Though the selected essayists have composed entire dissertations of scholarly writing, most have never set out to write for entertainment alone, so getting them to do it necessitates pep talks from me along the way as well as a fair amount of collaborative back-and-forthing between them and the trusted readers I encourage them to seek out. When they report to me on how it’s going and, afterward, on how it went, my colleagues are bashful and sincere and loveably modest as at no other time in my interaction with them.
“I got my daughter—she’s in high school—to read through it and make sure it made sense,” a grizzled professor of engineering tells me.
Another tells me how, in the course of writing about a Picasso painting her autistic son loved but she didn’t, she kept asking him questions and managed, through these exchanges, to get a rare glimpse of the world from his perspective.
Yet another colleague makes an appointment with me after the reading to work on improving his essay even more. He takes away from our discussion an argumentation skill that he is still bringing up in meetings years later: that you can’t convince someone of a truth unless you show it.
That’s the part of the event I like the most—my colleagues’ accounts of the process of composition. It’s so thrilling to watch seasoned writers grow into better writers through the humbling practice of sharpening iron on iron. Hearing the essays read aloud—every one of them so good!—and then witnessing the enthusiasm with which their audience applauds their achievement—yes, very good!—confirms what I am always telling my students: that, we humans having been made in the image of our creative God, our practice of creativity is as holy as the exercise of any of God’s other traits.
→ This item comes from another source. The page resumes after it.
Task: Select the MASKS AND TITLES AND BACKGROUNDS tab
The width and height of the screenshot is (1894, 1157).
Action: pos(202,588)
And as pleasurable.
It often makes me feel a little guilty that my work, both as a teacher of writing and as a writer myself, is so enjoyable. It hardly seems like work at all, much less holy work, as I have come to think of it. But when we write well—when, through our words on a page, we interest and engage an audience in what is true and lovely and admirable and excellent—we are performing the work of God.
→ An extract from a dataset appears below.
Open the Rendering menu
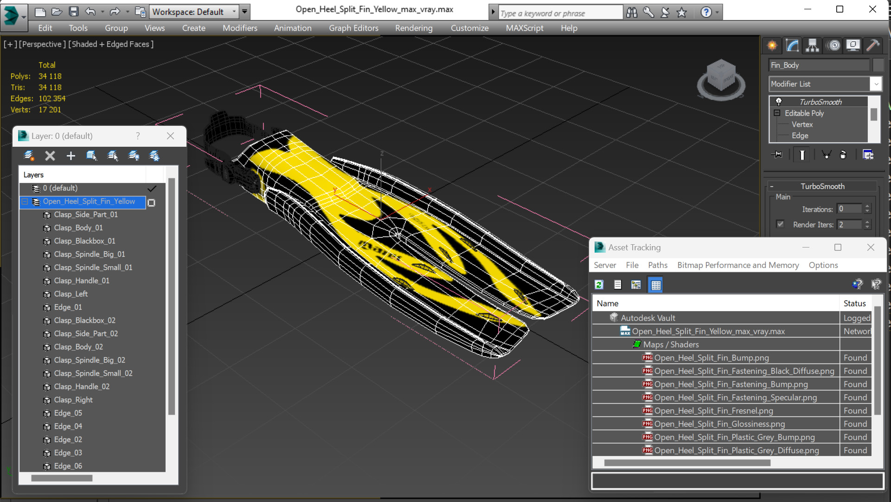This screenshot has width=891, height=502. 413,28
When asked what God’s work is, Jesus says, “to believe in the one he sent” (John 6:29). Writing, and teaching others to write, helps me to believe ever more confidently in the One God Sent—through whom, says John, “all things were made; without him nothing was made that has been made” (John 1:3 NIV). Good writing recreates, in words, what has been made through the Word and offers it up to others for their contemplation and enjoyment. What work could be more sacred?